┌─ RECORDS SUPPLIED

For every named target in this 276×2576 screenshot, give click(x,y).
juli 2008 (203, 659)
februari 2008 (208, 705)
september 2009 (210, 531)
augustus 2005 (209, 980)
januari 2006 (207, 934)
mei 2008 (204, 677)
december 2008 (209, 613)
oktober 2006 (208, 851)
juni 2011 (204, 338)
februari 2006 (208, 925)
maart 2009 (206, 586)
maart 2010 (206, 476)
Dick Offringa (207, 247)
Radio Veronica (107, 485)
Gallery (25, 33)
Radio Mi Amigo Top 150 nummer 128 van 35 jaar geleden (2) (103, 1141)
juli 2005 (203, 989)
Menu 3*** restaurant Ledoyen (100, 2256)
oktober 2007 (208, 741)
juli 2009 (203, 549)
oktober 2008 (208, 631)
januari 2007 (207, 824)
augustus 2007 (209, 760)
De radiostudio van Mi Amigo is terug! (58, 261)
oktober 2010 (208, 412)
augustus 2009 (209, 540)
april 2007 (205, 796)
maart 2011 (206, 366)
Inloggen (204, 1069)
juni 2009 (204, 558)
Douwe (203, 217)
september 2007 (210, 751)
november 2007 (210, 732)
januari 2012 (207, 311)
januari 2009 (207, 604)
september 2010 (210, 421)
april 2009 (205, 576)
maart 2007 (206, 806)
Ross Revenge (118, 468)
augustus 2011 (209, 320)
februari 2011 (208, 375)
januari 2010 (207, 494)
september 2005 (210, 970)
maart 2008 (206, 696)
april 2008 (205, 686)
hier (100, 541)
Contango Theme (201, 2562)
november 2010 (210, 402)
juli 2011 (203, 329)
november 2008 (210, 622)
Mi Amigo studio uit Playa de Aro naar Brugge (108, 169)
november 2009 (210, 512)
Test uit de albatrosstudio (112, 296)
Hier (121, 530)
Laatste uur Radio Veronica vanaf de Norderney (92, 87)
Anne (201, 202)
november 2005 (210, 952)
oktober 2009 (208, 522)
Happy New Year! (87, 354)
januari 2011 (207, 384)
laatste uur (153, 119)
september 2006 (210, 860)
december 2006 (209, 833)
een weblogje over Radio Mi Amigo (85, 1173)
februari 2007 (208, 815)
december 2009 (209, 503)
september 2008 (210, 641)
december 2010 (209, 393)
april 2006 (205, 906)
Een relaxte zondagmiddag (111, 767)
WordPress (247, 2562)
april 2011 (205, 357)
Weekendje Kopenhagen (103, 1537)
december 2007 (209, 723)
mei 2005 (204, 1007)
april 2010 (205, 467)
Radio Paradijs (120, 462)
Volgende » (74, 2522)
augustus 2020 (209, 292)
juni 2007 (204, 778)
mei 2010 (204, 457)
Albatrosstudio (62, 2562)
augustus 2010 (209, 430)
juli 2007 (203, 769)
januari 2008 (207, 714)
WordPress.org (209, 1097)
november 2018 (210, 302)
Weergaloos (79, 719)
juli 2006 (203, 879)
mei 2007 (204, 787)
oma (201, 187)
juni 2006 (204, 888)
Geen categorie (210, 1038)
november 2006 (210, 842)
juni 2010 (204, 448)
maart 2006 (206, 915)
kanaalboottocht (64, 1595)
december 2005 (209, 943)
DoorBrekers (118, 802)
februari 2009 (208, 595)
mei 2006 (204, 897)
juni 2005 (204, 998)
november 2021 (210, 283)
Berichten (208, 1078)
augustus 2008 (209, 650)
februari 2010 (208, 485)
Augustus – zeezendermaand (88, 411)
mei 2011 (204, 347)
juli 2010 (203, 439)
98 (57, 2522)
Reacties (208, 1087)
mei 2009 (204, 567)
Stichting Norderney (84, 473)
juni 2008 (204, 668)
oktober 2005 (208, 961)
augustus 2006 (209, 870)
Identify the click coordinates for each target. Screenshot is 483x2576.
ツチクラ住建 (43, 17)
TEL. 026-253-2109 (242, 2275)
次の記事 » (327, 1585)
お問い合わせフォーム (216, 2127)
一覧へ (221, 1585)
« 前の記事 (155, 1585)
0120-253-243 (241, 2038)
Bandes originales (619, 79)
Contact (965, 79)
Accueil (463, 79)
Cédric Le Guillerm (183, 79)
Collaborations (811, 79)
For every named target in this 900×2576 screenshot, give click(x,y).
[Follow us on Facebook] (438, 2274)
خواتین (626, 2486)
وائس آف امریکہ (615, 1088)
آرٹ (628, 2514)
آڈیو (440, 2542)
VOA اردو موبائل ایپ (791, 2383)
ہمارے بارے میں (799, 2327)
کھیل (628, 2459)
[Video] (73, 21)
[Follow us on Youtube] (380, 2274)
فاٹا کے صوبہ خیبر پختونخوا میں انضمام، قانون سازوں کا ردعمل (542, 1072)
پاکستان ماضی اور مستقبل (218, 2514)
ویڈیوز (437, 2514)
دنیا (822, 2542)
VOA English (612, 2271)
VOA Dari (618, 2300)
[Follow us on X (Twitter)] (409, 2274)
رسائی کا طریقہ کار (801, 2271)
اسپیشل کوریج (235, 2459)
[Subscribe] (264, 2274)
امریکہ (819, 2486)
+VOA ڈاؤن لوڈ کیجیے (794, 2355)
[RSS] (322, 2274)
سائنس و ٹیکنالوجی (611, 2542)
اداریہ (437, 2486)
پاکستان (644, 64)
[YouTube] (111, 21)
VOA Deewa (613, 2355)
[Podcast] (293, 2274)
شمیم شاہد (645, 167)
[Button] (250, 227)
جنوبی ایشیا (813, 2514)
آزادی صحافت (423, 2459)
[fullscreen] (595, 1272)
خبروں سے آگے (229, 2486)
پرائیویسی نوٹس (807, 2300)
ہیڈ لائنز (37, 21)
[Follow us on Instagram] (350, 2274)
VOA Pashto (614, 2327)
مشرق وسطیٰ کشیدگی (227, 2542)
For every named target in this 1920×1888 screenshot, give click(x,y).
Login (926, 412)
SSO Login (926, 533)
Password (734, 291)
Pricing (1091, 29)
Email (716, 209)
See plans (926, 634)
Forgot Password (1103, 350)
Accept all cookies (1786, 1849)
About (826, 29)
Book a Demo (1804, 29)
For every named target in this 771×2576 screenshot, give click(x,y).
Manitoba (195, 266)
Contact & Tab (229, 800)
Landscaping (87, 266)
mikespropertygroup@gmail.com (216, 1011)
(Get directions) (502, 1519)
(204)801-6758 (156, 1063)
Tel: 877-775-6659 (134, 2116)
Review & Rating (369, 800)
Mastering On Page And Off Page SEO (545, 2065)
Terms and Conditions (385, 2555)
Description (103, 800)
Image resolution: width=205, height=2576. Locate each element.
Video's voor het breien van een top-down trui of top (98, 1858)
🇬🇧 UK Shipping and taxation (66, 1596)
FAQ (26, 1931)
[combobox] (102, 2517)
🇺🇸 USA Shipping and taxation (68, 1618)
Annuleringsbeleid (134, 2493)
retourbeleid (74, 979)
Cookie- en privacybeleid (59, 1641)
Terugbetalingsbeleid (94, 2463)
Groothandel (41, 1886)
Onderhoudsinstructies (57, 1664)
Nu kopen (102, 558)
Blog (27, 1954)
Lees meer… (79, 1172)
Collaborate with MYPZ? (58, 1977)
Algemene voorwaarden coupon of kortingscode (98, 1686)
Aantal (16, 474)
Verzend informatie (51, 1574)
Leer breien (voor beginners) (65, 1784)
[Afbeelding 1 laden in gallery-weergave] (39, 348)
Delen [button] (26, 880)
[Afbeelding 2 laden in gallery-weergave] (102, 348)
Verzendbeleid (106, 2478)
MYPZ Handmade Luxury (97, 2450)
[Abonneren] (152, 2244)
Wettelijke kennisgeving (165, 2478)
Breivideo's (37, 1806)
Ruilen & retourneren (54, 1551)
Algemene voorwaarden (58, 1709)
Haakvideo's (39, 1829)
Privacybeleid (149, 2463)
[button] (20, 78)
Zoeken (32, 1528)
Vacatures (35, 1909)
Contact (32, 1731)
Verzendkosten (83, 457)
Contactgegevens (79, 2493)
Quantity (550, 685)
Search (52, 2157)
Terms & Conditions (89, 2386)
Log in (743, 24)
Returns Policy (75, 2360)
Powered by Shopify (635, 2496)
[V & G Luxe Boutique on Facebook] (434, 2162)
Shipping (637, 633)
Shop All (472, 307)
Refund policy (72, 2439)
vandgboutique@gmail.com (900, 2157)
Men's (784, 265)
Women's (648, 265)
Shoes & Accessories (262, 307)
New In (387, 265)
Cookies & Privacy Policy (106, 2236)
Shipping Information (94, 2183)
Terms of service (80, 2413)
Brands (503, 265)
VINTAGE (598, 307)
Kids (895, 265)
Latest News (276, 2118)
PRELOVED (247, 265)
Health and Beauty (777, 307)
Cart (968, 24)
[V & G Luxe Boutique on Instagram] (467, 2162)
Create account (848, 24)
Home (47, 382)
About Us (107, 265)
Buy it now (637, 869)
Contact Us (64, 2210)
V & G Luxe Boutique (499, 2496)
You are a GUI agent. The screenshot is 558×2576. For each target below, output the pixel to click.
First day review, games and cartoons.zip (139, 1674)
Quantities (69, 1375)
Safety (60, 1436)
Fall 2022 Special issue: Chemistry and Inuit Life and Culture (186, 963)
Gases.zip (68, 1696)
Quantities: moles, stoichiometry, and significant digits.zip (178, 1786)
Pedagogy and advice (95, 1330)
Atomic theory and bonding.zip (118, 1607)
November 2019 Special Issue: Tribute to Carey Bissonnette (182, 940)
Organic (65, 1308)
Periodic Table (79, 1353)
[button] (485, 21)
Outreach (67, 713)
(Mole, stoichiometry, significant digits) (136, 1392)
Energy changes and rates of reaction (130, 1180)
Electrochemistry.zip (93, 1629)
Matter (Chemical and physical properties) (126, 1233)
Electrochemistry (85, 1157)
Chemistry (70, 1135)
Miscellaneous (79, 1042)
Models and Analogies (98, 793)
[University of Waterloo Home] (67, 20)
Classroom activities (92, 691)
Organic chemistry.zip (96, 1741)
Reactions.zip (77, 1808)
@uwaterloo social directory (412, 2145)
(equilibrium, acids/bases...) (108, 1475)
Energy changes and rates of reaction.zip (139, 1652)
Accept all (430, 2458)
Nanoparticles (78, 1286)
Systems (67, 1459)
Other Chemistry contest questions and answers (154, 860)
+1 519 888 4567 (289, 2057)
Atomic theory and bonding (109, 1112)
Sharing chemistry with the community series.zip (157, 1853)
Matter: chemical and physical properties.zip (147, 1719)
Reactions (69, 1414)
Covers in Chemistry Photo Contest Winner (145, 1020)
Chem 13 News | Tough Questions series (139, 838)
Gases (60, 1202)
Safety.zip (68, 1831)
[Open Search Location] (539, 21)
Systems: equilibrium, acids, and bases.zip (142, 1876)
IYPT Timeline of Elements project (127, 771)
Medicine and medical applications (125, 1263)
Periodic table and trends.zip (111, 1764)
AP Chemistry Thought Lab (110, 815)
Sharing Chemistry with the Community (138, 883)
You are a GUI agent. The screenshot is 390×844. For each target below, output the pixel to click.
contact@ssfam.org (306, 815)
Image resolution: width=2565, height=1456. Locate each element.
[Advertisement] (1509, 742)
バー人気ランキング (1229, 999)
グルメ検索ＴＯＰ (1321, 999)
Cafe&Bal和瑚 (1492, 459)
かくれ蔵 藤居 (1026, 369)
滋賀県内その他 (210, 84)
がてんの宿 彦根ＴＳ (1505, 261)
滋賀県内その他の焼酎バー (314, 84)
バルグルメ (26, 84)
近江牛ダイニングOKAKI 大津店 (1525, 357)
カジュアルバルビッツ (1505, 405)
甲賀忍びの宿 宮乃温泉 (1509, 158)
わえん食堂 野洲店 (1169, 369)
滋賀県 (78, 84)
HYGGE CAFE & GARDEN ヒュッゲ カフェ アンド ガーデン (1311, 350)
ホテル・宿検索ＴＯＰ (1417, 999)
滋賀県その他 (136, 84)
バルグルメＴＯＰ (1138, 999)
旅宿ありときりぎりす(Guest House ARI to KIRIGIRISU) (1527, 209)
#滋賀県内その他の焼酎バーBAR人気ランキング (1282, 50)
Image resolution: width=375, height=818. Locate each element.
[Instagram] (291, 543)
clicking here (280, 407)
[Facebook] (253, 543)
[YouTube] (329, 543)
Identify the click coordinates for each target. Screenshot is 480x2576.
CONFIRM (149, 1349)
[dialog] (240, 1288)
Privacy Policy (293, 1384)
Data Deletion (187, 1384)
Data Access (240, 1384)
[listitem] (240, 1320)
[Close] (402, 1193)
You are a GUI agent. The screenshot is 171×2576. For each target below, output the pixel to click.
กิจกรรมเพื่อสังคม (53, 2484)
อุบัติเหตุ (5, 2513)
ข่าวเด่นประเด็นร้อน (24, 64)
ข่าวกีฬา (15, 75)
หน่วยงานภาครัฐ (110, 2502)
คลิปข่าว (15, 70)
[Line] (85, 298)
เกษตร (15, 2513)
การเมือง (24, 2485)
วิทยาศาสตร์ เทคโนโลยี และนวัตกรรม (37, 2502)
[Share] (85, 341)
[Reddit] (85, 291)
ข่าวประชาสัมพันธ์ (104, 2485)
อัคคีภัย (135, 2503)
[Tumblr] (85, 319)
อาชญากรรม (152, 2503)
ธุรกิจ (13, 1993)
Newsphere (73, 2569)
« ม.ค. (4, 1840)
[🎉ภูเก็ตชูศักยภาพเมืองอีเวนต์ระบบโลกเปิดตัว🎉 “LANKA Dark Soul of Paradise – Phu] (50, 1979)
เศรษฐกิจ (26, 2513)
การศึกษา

└─

■ WHAT IS REQUIRED ■
Take every line from the data that includes the word "gmail".

■ OUTPUT OF THE TASK ■
mikespropertygroup@gmail.com (216, 1011)
vandgboutique@gmail.com (900, 2157)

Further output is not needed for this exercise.